Stored data |

Start of Block

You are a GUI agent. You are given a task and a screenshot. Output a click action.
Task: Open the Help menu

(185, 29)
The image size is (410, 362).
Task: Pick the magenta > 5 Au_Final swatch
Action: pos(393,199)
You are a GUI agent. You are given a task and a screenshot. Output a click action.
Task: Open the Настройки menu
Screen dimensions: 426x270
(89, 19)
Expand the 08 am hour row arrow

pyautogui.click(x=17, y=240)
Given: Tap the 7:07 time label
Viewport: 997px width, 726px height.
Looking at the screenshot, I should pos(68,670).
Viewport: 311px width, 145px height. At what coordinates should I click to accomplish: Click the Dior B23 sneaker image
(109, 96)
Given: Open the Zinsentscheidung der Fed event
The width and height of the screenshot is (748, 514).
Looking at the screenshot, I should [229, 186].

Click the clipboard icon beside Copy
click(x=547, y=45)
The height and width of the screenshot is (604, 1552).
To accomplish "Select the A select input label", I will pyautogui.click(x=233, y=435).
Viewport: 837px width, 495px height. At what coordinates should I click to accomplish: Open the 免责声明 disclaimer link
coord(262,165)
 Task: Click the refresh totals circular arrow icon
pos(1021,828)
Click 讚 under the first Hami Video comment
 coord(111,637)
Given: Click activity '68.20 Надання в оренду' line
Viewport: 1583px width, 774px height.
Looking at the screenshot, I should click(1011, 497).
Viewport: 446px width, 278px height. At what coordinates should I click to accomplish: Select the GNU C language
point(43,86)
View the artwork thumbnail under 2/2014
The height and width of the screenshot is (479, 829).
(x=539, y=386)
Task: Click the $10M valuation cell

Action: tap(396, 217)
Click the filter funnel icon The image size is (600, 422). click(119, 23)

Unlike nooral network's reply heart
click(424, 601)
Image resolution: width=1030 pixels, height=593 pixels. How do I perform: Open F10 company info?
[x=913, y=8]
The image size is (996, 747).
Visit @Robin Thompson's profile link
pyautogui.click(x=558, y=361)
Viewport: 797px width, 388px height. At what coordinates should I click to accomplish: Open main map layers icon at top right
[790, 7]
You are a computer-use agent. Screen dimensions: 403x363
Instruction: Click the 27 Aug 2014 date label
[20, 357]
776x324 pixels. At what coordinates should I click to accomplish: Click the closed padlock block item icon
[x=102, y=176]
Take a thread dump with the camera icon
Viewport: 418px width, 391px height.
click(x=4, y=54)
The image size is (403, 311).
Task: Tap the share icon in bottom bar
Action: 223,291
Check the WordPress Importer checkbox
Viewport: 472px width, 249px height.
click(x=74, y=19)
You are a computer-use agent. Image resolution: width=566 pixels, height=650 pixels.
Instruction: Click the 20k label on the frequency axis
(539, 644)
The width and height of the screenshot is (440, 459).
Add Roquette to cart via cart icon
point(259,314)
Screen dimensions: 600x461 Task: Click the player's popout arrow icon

End of Block

Taking the entries above, please repeat each one exactly.

Response |
You are a GUI agent. You are given a task and a screenshot. Output a click action.
Task: Open the Help menu

(185, 29)
The image size is (410, 362).
Task: Pick the magenta > 5 Au_Final swatch
Action: pos(393,199)
You are a GUI agent. You are given a task and a screenshot. Output a click action.
Task: Open the Настройки menu
Screen dimensions: 426x270
(89, 19)
Expand the 08 am hour row arrow

pyautogui.click(x=17, y=240)
Given: Tap the 7:07 time label
Viewport: 997px width, 726px height.
Looking at the screenshot, I should pos(68,670).
Viewport: 311px width, 145px height. At what coordinates should I click to accomplish: Click the Dior B23 sneaker image
(109, 96)
Given: Open the Zinsentscheidung der Fed event
The width and height of the screenshot is (748, 514).
Looking at the screenshot, I should [229, 186].

Click the clipboard icon beside Copy
click(x=547, y=45)
The height and width of the screenshot is (604, 1552).
To accomplish "Select the A select input label", I will pyautogui.click(x=233, y=435).
Viewport: 837px width, 495px height. At what coordinates should I click to accomplish: Open the 免责声明 disclaimer link
coord(262,165)
 Task: Click the refresh totals circular arrow icon
pos(1021,828)
Click 讚 under the first Hami Video comment
 coord(111,637)
Given: Click activity '68.20 Надання в оренду' line
Viewport: 1583px width, 774px height.
Looking at the screenshot, I should click(1011, 497).
Viewport: 446px width, 278px height. At what coordinates should I click to accomplish: Select the GNU C language
point(43,86)
View the artwork thumbnail under 2/2014
The height and width of the screenshot is (479, 829).
(x=539, y=386)
Task: Click the $10M valuation cell

Action: tap(396, 217)
Click the filter funnel icon The image size is (600, 422). click(119, 23)

Unlike nooral network's reply heart
click(424, 601)
Image resolution: width=1030 pixels, height=593 pixels. How do I perform: Open F10 company info?
[x=913, y=8]
The image size is (996, 747).
Visit @Robin Thompson's profile link
pyautogui.click(x=558, y=361)
Viewport: 797px width, 388px height. At what coordinates should I click to accomplish: Open main map layers icon at top right
[790, 7]
You are a computer-use agent. Screen dimensions: 403x363
Instruction: Click the 27 Aug 2014 date label
[20, 357]
776x324 pixels. At what coordinates should I click to accomplish: Click the closed padlock block item icon
[x=102, y=176]
Take a thread dump with the camera icon
Viewport: 418px width, 391px height.
click(x=4, y=54)
The image size is (403, 311).
Task: Tap the share icon in bottom bar
Action: 223,291
Check the WordPress Importer checkbox
Viewport: 472px width, 249px height.
click(x=74, y=19)
You are a computer-use agent. Image resolution: width=566 pixels, height=650 pixels.
Instruction: Click the 20k label on the frequency axis
(539, 644)
The width and height of the screenshot is (440, 459).
Add Roquette to cart via cart icon
point(259,314)
Screen dimensions: 600x461 Task: Click the player's popout arrow icon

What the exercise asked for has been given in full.